Littlejohn 07-03-05 07:43 PM

Quote:

Originally Posted by Kaelten
... Auctioneer and AuctionMatrix and even my own KC_Auction ... People use these averages as a standard to sell by instead of trying to figure out what a item is actually worth. You have enough people doing this and prices will go up.

That's a very interesting comment. What is an item actually worth? I'd say items are worth what people are willing to spend for them. Isn't that close to what your auction mod reports? (It'd be perfect if there was a way to exclude the prices of all the items that didn't sell.)

My main is a tailor/enchanter. Frequently I've got extra strange dust that I put up for auction. If somebody has listed stacks under what I know I can sell it for, I usually buy them out just so I can sell my stuff for the price I want.

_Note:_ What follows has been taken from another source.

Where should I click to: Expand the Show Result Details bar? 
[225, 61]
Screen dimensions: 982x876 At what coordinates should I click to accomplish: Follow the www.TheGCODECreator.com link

There's really no risk for this since strange dust has no deposit. (I just bank the extra and sell it later.)

Cairenn 07-03-05 07:52 PM

Quote:

Originally Posted by mondoz
Personally, that's exactly how I'm reading all of these posts.
I'm glad this is a place where every other post isn't some kind of childish insult like it seems to be on the official boards.
An intelligent discussion online seems to be something of a rarity these days.
Although, you can feel free to throw in a 'your mom' comment every now and then to lighten the mood. ;)

Happily, it the norm, not an exception, around here. :)

The only "your mom" comments that are allowed to be used on this board would all be directed at me, so you might want to be careful ... ;) :D

Kaelten 07-03-05 07:55 PM

yes mommy I'll be careful. :runs:

Cairenn 07-03-05 07:56 PM

:p

Go back to talking about the changes

Littlejohn 07-03-05 09:22 PM

Quote:

Originally Posted by Kaelten
I havn't actually seen anyone vote "Pro Bot" in all this, just that people would like to see the functionality of something like AutoTravel remain in the game in some form or fashion.

That's true. I'm probably the most pro-bot person here -- I'm also a newbie who hasn't witnessed the wreckage bots cause. :) I think autotravel is fine, but "click to heal lowest party member" crosses the line. That's too much like an aim-bot for my taste.

The most important thing for me is a vibrant, creative add-on community. If mods are ultimately limited to only making different shape buttons, I think we will have lost an amazing opportunity. I've spent time looking for other games with scripting features like WoW and I haven't found any. It's a killer feature. Is losing auto-travel going to kill scripting? No, certainly not. But I think I'd better defend it because something I use may be on the chopping block next.